There you have it – scales are rubbish. If you plan on weighing yourself every so often just to make sure you’re going in the right direction then you could do, but it messes with people’s heads too much. It shouldn’t be used alone, either. Here are the methods you should be using to get a feel for your progress:
- How you feel.
- How you look in your clothes and how they fit.
- Your measurements – are they getting smaller? Then you’re losing fat!
- Progress pictures. Take one on day one of your fitness journey, in the morning on an empty stomach. Make sure you’re standing neutrally, wearing underwear that you can wear again for future pictures. Take another picture weekly, same pose, same clothes, same time. You’ll be amazed at how you start to shape up, and without these pictures you probably would have said you weren’t making any progress. Most people do!

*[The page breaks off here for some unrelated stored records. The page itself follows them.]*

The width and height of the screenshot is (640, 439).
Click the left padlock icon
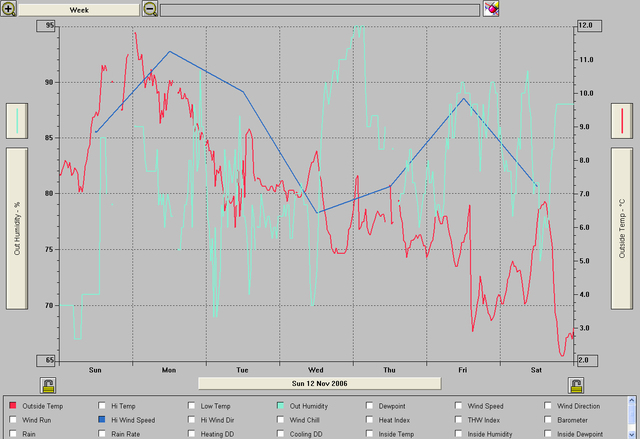click(47, 385)
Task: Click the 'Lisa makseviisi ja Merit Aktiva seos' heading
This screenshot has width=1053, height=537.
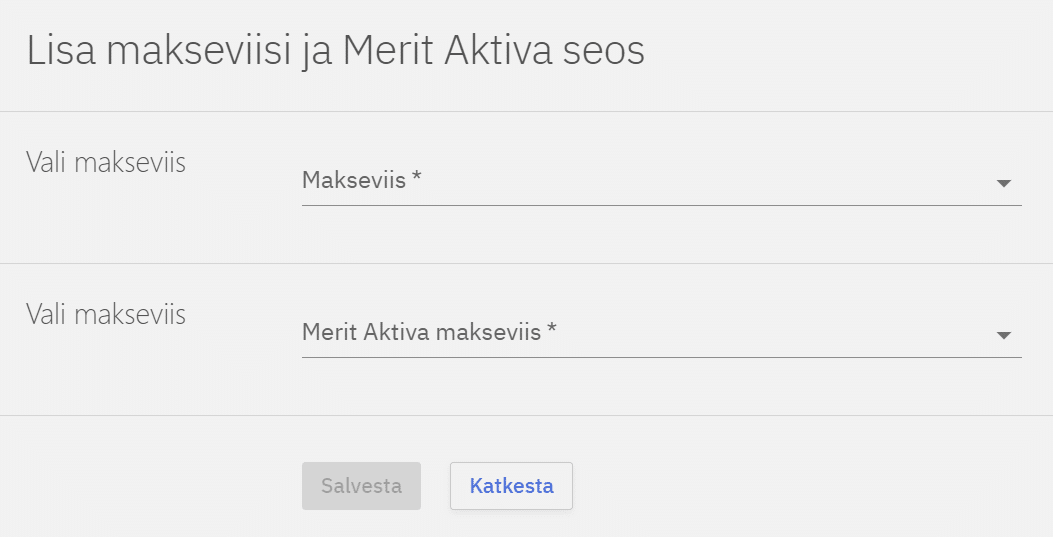Action: (x=335, y=52)
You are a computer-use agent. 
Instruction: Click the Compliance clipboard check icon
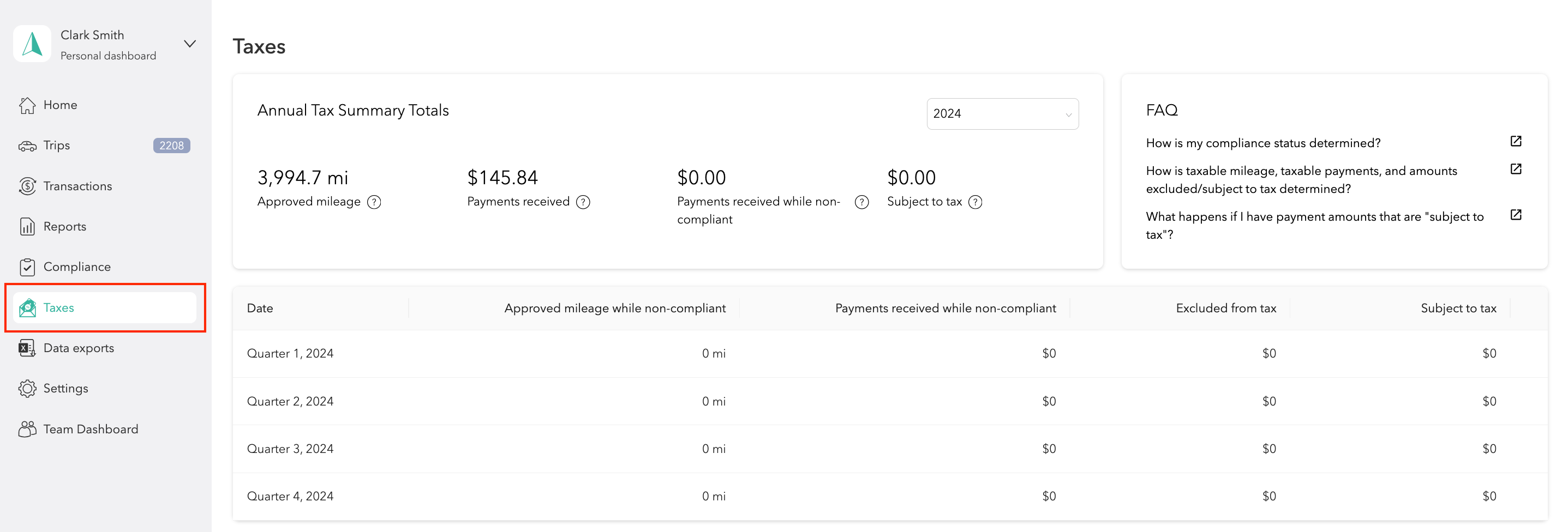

Find A Plan That Works For You
Now you know what you know, you can find a plan that works for you. You need a plan that is going to help you to achieve your goals, that is realistic for you to stick to, and that you enjoy doing. You can find free plans online, or you can spend a little money and buy one that a trainer creates for you. You could even buy a ready made guide created by a fitness personality that you like, but do remember that not everybody is qualified, and some guides may not be the real deal. It can be worth making sure a guide has real people doing it and that it’s legit before you part with your cash.
Try Out Different Forms Of Exercise
Make sure you try out different types of exercise. Resistance training is important, but there are different styles of training that way. Not only that, cardio can be done in various different ways. You could walk, swim, do HIIT, or go to a class.
Get A Fitness Tracker
A fitness tracker will help you to stay on track. You can challenge yourself with steps done, for example. You’ll be able to see exactly how active you are each day and improve on it if possible.
Now you should feel a little more prepared for starting your fitness journey. Don’t put it off any longer!